This raised a red flag, but surely this sort of malfeasance couldn’t be occurring in the United States, where emissions standards are more robust and strictly enforced. “We have warranty, we have recall, we have penalties, and we use them all fairly regularly,” says Kodjak.
And yet, ICCT needed to be sure. That’s when Kodjak commissioned a group of engineers and scientists from West Virginia University’s Center for Alternative Fuels, Engines, and Emissions.
The testing began: ICCT had a fleet of independent engineers drive around California in diesel cars they’d gotten from rental car agencies, and private citizens, stuffing the trunks and back seats with scopes, computers, and the other stuff of mobile laboratories. The results revealed something shocking; Volkswagen’s diesels were dramatically out of compliance with federal NOx standards under actual driving conditions — standards VW had repeatedly certified they met. The software cheat that enabled the diesels to comply with emissions in those tests was totally ineffective once the cars hit the pavement.
Conducting real world emissions tests in the field, Kodjak and ICCT had gone where neither European nor American regulators tread, and where, one imagines, Volkswagen was hoping they wouldn’t go. Initially they faced pushback from car companies, “particularly the Germans, who are really the only ones who are selling light-duty diesels here in the United States.”
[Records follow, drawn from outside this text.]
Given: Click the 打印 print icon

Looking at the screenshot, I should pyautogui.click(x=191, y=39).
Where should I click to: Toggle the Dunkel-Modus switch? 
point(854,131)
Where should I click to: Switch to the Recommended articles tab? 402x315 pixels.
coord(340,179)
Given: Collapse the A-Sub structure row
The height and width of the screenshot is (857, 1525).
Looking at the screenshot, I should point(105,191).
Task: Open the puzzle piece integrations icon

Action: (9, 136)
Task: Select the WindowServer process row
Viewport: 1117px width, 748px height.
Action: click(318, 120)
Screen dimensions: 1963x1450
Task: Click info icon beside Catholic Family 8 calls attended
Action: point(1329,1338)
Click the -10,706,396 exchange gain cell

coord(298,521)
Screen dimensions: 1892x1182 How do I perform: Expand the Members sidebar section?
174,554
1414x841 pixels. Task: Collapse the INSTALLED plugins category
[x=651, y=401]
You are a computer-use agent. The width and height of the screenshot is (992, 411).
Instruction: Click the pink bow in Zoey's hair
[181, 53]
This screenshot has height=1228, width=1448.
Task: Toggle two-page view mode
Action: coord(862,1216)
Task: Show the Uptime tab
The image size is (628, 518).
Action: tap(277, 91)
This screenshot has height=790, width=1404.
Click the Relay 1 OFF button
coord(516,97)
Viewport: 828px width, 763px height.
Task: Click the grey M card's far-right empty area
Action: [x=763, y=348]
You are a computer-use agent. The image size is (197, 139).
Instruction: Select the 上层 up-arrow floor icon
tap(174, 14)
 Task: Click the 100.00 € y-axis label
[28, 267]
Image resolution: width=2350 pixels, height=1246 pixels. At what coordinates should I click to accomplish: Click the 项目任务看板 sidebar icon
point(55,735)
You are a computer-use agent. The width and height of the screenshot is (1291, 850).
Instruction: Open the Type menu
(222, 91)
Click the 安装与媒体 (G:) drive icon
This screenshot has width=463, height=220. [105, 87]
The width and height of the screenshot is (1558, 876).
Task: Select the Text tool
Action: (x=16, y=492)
But VW was quick to back down when it couldn’t come up with a reasonable explanation, let alone a fix. And then it failed the California Air Resources Board’s [CARB] retests, and suddenly, just like that, all new VW diesels were banned.
And so last September 18th was the day the company could stall no longer, and was forced to confess to the disgraceful and embarrassing reality that some eight years earlier it had come up with the software cheat. It was also the day that the incessant news camera crews from every corner of the world began to arrive in earnest at Drew Kodjak’s doorstep.
“He’s a very smart guy,” says Margo Oge, a former director of the EPA’s Office of Transportation and Air Quality and one of Kodjak’s former bosses. “Time and time again we have seen that a group like ICCT has been able to address an issue that the government could not.”
Kodjak doesn’t present as a crusader. He wears a gray suit and a tie, rarely raises his voice, and will not venture an opinion that’s not supported by data. He knows how the system is meant to work, and he works within it. He is not a bomb-thrower. He believes in science and data and cooperation with industry.
And even now, as Volkswagen prepares for what is sure to amount to a record-breaking settlement, there aren’t any celebratory bottles of champagne being popped in the offices of the ICCT. “This was not really a victory for us,” he concedes, “because we don’t take great pleasure in this. We have no schadenfreude.”